Problem description: After finding the line containing "You are a GUI agent. The screenshot is 107×2576." below, please output that line and each following one through the line containing "SLH12x2U SLH15U (53, 2299)", exactly as written.
►
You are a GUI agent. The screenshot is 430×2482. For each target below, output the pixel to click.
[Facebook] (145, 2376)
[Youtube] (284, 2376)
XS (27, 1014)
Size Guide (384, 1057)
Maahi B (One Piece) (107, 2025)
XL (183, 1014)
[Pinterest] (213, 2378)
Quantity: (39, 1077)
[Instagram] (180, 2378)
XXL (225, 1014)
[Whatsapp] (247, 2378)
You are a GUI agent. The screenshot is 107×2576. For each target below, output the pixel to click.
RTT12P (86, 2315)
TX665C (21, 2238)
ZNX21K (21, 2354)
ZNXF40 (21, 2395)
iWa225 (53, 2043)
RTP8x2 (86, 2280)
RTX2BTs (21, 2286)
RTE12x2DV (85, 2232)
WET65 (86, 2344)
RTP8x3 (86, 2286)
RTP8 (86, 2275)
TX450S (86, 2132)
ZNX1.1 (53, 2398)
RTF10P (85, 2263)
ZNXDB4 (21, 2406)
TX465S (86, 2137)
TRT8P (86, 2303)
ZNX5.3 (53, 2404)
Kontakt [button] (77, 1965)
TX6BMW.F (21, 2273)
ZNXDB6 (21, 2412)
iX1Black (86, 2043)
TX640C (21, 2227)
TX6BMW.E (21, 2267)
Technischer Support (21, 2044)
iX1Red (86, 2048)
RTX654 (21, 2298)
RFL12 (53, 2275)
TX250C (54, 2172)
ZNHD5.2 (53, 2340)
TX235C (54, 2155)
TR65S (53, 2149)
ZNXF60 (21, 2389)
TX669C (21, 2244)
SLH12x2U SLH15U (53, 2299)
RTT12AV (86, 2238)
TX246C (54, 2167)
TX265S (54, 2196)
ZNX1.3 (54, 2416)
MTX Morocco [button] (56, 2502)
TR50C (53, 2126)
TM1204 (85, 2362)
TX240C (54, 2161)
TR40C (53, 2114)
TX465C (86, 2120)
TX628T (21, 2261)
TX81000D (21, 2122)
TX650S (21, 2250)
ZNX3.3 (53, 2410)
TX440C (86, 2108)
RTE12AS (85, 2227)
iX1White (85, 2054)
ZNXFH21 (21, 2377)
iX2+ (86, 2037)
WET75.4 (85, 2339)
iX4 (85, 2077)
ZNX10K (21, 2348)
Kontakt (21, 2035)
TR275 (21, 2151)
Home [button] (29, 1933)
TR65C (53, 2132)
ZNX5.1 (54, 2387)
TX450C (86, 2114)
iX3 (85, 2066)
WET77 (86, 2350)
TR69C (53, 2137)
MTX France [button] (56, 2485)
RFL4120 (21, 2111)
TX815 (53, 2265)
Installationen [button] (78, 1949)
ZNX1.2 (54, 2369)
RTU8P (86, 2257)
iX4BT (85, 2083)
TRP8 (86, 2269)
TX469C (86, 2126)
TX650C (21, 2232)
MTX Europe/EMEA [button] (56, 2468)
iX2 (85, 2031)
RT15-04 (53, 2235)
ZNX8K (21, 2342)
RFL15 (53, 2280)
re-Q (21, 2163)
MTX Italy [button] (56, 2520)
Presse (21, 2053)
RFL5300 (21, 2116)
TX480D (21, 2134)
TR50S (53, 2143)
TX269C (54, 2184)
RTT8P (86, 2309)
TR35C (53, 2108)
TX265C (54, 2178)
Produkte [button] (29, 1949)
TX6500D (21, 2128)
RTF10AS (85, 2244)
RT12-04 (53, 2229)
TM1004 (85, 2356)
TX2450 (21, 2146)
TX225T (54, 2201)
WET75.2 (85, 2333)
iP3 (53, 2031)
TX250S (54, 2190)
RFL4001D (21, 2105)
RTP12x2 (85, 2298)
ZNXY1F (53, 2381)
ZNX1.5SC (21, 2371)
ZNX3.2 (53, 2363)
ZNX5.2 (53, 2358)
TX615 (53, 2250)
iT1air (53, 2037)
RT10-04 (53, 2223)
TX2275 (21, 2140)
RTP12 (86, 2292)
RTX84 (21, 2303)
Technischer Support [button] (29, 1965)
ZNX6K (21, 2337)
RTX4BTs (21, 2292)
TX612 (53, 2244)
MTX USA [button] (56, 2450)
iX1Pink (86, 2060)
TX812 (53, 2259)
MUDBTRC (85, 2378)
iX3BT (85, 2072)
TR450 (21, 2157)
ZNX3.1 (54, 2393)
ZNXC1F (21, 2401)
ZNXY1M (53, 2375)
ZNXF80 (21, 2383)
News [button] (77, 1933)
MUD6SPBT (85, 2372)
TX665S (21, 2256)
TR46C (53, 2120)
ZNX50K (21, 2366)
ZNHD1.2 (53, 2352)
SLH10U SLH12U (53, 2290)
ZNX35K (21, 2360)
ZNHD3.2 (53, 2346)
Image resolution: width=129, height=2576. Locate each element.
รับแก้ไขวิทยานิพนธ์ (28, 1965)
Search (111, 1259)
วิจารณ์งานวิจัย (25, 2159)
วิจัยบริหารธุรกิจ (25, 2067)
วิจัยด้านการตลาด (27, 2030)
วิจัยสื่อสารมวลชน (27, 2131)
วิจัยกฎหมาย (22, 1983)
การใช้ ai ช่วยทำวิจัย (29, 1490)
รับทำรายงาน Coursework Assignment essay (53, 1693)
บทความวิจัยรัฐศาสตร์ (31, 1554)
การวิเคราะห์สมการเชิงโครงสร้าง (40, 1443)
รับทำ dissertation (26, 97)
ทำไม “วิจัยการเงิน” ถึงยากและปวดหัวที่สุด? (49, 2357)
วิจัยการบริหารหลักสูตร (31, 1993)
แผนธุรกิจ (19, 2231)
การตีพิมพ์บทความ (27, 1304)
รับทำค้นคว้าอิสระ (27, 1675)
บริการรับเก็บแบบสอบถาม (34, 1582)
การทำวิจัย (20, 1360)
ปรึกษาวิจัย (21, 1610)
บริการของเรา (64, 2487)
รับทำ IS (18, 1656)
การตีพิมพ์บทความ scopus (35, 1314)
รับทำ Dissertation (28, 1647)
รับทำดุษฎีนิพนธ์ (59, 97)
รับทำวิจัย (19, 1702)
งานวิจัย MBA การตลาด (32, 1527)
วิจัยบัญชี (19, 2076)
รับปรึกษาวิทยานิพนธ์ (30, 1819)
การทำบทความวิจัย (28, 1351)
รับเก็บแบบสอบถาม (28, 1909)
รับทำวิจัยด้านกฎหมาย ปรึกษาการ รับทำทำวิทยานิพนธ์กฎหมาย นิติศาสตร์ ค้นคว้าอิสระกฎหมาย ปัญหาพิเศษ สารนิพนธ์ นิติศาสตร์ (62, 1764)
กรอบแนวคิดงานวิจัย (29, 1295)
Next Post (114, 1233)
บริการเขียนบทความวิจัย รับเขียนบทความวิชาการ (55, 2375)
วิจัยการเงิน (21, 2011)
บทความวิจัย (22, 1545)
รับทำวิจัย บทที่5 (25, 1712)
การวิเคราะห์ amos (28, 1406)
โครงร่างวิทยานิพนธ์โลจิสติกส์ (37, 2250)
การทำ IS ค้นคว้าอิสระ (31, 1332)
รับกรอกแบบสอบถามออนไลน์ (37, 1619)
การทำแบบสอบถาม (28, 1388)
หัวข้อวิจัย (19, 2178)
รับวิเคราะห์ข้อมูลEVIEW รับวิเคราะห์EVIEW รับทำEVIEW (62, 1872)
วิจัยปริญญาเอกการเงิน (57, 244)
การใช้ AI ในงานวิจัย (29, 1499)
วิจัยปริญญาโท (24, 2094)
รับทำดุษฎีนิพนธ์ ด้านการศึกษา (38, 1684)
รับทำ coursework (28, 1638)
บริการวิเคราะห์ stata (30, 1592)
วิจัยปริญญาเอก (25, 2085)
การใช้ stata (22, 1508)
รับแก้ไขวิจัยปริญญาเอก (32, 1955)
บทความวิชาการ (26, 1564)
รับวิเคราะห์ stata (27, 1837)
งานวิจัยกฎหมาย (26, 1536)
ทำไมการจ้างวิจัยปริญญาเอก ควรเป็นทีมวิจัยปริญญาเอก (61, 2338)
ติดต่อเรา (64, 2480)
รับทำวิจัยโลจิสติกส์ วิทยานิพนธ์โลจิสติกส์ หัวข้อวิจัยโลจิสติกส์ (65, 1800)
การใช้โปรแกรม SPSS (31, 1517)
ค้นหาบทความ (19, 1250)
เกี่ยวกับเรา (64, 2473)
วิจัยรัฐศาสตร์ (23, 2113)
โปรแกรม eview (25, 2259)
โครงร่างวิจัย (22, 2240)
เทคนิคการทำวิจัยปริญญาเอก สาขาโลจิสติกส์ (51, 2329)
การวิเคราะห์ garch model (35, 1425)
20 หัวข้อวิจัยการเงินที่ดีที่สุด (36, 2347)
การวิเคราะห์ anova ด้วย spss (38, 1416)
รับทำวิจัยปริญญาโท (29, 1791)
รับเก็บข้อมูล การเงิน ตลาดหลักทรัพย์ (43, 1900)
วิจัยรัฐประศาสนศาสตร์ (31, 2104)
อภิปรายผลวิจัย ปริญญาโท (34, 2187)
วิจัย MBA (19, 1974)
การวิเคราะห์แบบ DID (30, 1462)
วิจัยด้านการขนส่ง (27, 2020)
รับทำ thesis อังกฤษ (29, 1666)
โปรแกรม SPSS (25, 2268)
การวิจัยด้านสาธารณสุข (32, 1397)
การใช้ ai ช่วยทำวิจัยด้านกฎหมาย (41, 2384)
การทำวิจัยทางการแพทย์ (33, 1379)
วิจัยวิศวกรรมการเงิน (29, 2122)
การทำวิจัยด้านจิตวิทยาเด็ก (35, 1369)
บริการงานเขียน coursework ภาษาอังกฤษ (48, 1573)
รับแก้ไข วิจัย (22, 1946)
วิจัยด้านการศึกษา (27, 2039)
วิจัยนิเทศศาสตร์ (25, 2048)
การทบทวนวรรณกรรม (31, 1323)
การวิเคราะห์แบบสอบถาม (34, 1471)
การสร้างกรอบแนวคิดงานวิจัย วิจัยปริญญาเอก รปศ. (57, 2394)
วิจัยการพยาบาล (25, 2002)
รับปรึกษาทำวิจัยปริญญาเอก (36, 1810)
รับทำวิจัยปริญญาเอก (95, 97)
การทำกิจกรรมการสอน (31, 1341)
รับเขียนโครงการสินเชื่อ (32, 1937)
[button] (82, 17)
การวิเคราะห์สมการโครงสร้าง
◄
Exercise answer:
You are a GUI agent. The screenshot is 107×2576. For each target below, output the pixel to click.
RTT12P (86, 2315)
TX665C (21, 2238)
ZNX21K (21, 2354)
ZNXF40 (21, 2395)
iWa225 (53, 2043)
RTP8x2 (86, 2280)
RTX2BTs (21, 2286)
RTE12x2DV (85, 2232)
WET65 (86, 2344)
RTP8x3 (86, 2286)
RTP8 (86, 2275)
TX450S (86, 2132)
ZNX1.1 (53, 2398)
RTF10P (85, 2263)
ZNXDB4 (21, 2406)
TX465S (86, 2137)
TRT8P (86, 2303)
ZNX5.3 (53, 2404)
Kontakt [button] (77, 1965)
TX6BMW.F (21, 2273)
ZNXDB6 (21, 2412)
iX1Black (86, 2043)
TX640C (21, 2227)
TX6BMW.E (21, 2267)
Technischer Support (21, 2044)
iX1Red (86, 2048)
RTX654 (21, 2298)
RFL12 (53, 2275)
TX250C (54, 2172)
ZNHD5.2 (53, 2340)
TX235C (54, 2155)
TR65S (53, 2149)
ZNXF60 (21, 2389)
TX669C (21, 2244)
SLH12x2U SLH15U (53, 2299)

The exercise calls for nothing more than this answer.